Among the multitude of things you can do with a piece of property, farming is one that can be rewarding in many ways. Whether a landowner wants to plant crops or raise livestock, there are many ways to use a property agriculturally. On top of all that, there are federal tax benefits provided the necessary guidelines are followed.
What Crops Can I Farm On My Land?
Planting crops is probably the type of agriculture that comes to mind when someone thinks of “farming”. The most important thing when considering crops is to properly choose crops that work with the soil on the property. It wouldn’t take long to figure out that rice won’t grow in a desert or orange trees in the mountains. With modern, genetically-modified seeds, more and more area are becoming suitable for plants that otherwise wouldn’t be able to survive in an area. However, it is best to look at what other farmers are growing in the area and follow suit. Below is a map of the U.S. with general farming categories labeled in their respective areas.

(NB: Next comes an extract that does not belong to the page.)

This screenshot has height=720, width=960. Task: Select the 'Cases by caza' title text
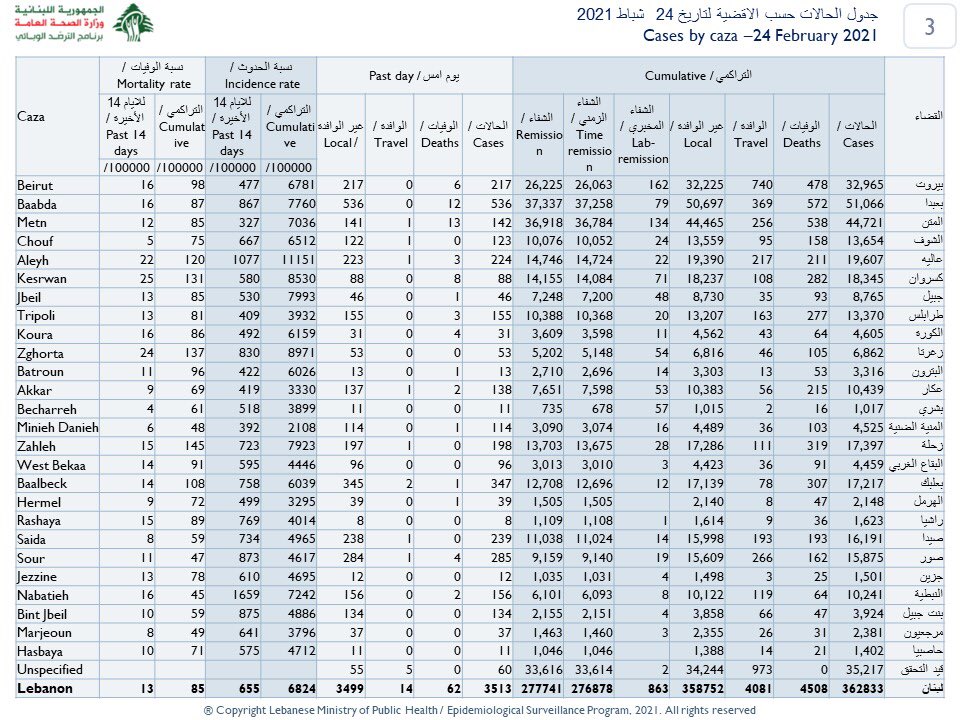759,36
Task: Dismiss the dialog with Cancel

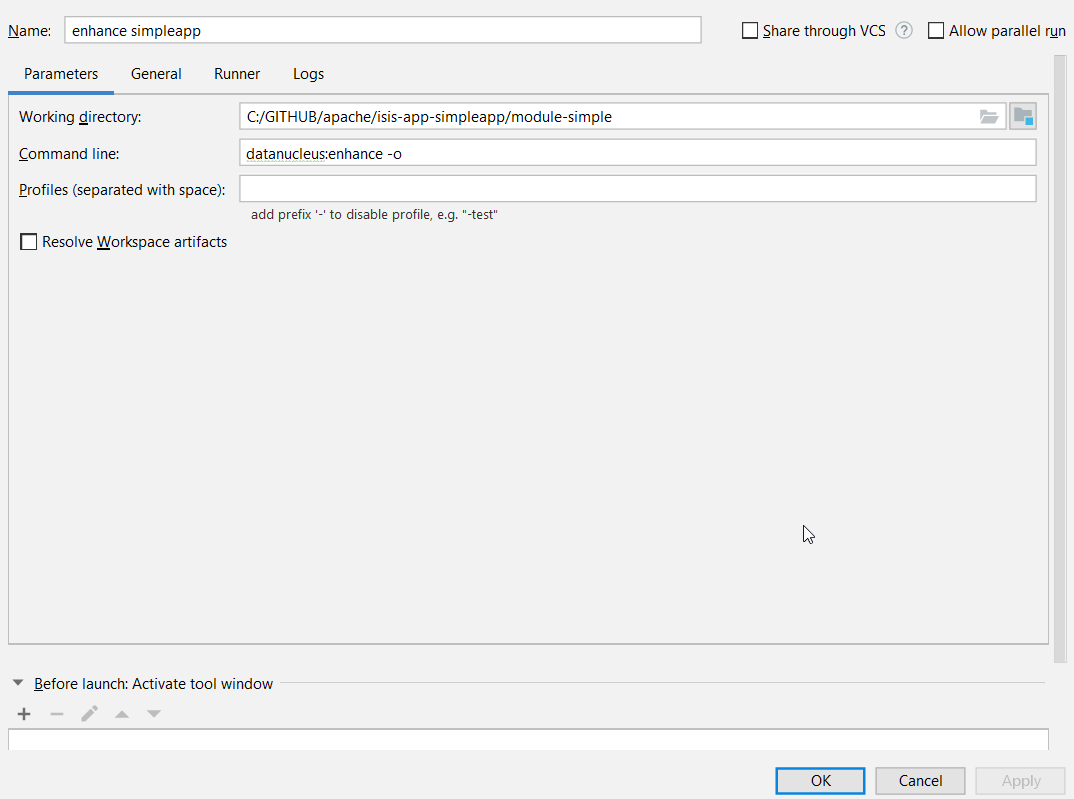Action: (919, 780)
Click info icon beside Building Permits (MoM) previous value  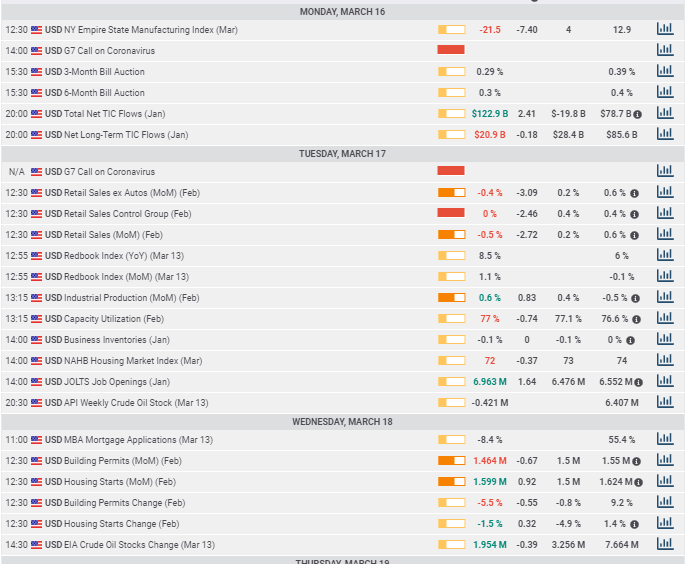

Water is paramount for crops, so carefully review the water supply options prior to embarking on crops. Ensure that the amount of yearly rainfall and the water table thresholds are accommodating for the types of crops desired. If water is not readily available, irrigation ditches can be dug to route water from other areas, however, property rights need to be respected and neighboring landowners need to be informed of your plans.
If The Soil Isn’t Fertile, Can I Still Farm On My Land?
Another option is livestock. If the land isn’t especially fertile, raising livestock can be equally as rewarding without the hassle of irrigation or worries of early frosts. Certain considerations need to be taken into account like how arid the area is, whether the livestock can withstand the weather, and will it be economical to truck in water and food if it’s not readily available. Fencing will be a must, along with the continued maintenance of that fence to ensure that your prized livestock stays where it’s supposed to.
The last piece of the puzzle is to ensure that the property is zoned agricultural. The zoning code will also outline the size of the structures that can be placed on the property and may limit the type of crops grown or livestock owned.
Delving into the world of farming is a big step. A farmer will never say their work is easy, but it is something that is done for the love of the practice and the land.